Exercise details -> Copy out word for word everything from the row containing "Image resolution: width=270" down to the last of the rows below, keeping both ends.

Supplied records ->
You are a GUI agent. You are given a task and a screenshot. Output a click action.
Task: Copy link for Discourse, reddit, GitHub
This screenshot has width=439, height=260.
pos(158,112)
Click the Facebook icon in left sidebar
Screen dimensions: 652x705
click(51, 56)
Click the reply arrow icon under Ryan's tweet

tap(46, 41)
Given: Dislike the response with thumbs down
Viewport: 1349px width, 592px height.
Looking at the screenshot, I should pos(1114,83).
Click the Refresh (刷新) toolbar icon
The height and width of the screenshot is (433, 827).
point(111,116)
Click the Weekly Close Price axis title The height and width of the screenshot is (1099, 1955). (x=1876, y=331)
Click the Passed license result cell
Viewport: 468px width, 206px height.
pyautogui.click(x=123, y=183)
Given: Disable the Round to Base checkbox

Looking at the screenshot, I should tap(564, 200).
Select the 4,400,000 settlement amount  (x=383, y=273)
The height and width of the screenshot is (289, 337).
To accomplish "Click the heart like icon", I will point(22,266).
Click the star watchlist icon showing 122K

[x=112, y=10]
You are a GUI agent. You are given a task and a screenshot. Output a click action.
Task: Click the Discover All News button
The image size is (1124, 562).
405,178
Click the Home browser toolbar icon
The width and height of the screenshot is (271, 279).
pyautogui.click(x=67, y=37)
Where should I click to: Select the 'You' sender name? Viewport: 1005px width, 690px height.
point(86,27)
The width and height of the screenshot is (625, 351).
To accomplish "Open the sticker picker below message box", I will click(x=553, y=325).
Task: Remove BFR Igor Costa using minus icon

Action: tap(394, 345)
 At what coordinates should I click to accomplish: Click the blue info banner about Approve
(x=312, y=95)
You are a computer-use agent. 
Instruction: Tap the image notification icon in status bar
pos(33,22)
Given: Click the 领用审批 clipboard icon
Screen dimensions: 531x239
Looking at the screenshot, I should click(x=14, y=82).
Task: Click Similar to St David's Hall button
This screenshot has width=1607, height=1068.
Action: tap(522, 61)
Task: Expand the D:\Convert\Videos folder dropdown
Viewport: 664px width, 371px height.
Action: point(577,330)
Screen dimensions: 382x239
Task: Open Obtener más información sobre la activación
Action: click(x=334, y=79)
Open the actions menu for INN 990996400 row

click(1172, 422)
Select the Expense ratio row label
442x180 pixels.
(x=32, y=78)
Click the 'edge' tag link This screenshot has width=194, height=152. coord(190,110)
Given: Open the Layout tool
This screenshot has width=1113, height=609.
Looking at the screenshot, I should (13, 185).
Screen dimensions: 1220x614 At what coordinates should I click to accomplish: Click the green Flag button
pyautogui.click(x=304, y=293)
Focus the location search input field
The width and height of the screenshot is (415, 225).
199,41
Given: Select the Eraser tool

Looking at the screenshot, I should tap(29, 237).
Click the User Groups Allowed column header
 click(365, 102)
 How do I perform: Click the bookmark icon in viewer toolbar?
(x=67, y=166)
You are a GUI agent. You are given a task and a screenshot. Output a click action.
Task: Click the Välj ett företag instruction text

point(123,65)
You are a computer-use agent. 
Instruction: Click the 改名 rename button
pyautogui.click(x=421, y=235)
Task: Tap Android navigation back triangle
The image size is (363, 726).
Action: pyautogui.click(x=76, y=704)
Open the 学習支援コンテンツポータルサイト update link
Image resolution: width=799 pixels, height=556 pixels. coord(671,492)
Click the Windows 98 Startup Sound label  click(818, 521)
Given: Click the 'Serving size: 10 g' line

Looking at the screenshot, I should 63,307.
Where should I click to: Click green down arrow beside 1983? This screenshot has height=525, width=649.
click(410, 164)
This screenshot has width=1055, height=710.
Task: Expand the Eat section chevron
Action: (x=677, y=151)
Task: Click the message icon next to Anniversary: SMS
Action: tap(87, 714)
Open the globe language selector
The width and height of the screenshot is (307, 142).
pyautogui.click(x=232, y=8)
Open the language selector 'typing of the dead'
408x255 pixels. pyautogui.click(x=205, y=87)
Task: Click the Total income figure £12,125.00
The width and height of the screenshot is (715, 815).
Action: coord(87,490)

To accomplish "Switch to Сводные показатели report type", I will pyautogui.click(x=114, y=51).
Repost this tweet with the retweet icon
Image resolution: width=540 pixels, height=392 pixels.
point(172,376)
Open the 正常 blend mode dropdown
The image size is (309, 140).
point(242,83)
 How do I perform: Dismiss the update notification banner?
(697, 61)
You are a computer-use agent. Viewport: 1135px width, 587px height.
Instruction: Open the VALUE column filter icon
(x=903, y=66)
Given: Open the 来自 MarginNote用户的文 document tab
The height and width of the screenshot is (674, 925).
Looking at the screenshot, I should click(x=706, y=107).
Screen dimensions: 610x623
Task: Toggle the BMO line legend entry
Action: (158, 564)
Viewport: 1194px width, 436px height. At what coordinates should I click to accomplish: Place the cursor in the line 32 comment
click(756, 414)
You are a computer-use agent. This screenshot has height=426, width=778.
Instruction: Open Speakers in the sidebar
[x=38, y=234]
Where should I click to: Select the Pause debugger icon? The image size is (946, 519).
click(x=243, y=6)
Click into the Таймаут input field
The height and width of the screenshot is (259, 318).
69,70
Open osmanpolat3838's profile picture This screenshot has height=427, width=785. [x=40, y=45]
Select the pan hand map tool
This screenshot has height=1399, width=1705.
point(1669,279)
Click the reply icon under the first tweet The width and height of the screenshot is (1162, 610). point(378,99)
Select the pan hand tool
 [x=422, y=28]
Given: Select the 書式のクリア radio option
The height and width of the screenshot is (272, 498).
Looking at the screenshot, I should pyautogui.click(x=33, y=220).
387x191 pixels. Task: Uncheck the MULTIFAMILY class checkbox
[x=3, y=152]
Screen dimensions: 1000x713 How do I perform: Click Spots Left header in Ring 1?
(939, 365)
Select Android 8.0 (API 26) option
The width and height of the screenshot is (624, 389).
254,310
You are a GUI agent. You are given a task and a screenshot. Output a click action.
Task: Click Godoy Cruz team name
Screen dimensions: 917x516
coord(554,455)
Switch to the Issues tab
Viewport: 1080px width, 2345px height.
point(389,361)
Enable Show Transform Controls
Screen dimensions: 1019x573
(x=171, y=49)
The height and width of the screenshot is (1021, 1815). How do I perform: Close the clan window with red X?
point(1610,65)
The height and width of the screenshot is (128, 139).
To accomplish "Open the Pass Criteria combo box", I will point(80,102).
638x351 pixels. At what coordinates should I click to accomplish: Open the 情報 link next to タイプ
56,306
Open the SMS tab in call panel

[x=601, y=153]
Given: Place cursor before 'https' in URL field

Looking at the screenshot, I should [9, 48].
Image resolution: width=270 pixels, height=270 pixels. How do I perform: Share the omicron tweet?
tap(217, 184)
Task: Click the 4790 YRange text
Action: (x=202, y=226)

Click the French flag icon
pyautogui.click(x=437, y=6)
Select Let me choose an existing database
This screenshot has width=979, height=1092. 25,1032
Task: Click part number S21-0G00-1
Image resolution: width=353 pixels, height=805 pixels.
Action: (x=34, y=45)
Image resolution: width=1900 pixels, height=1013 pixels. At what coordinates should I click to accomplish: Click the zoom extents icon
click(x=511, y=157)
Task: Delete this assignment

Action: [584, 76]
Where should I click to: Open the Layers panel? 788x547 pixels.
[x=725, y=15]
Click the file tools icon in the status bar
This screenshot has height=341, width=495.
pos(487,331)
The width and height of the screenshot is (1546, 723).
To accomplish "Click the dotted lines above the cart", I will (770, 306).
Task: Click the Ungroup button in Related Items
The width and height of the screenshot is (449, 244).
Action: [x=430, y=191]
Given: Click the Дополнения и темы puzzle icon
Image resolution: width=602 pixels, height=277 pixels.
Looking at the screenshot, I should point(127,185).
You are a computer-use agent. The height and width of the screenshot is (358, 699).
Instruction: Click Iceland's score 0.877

Reply ->
Image resolution: width=270 pixels, height=270 pixels. How do I perform: Share the omicron tweet?
tap(217, 184)
Task: Click the 4790 YRange text
Action: (x=202, y=226)

Click the French flag icon
pyautogui.click(x=437, y=6)
Select Let me choose an existing database
This screenshot has width=979, height=1092. 25,1032
Task: Click part number S21-0G00-1
Image resolution: width=353 pixels, height=805 pixels.
Action: (x=34, y=45)
Image resolution: width=1900 pixels, height=1013 pixels. At what coordinates should I click to accomplish: Click the zoom extents icon
click(x=511, y=157)
Task: Delete this assignment

Action: [584, 76]
Where should I click to: Open the Layers panel? 788x547 pixels.
[x=725, y=15]
Click the file tools icon in the status bar
This screenshot has height=341, width=495.
pos(487,331)
The width and height of the screenshot is (1546, 723).
To accomplish "Click the dotted lines above the cart", I will (770, 306).
Task: Click the Ungroup button in Related Items
The width and height of the screenshot is (449, 244).
Action: [x=430, y=191]
Given: Click the Дополнения и темы puzzle icon
Image resolution: width=602 pixels, height=277 pixels.
Looking at the screenshot, I should point(127,185).
You are a computer-use agent. The height and width of the screenshot is (358, 699).
Instruction: Click Iceland's score 0.877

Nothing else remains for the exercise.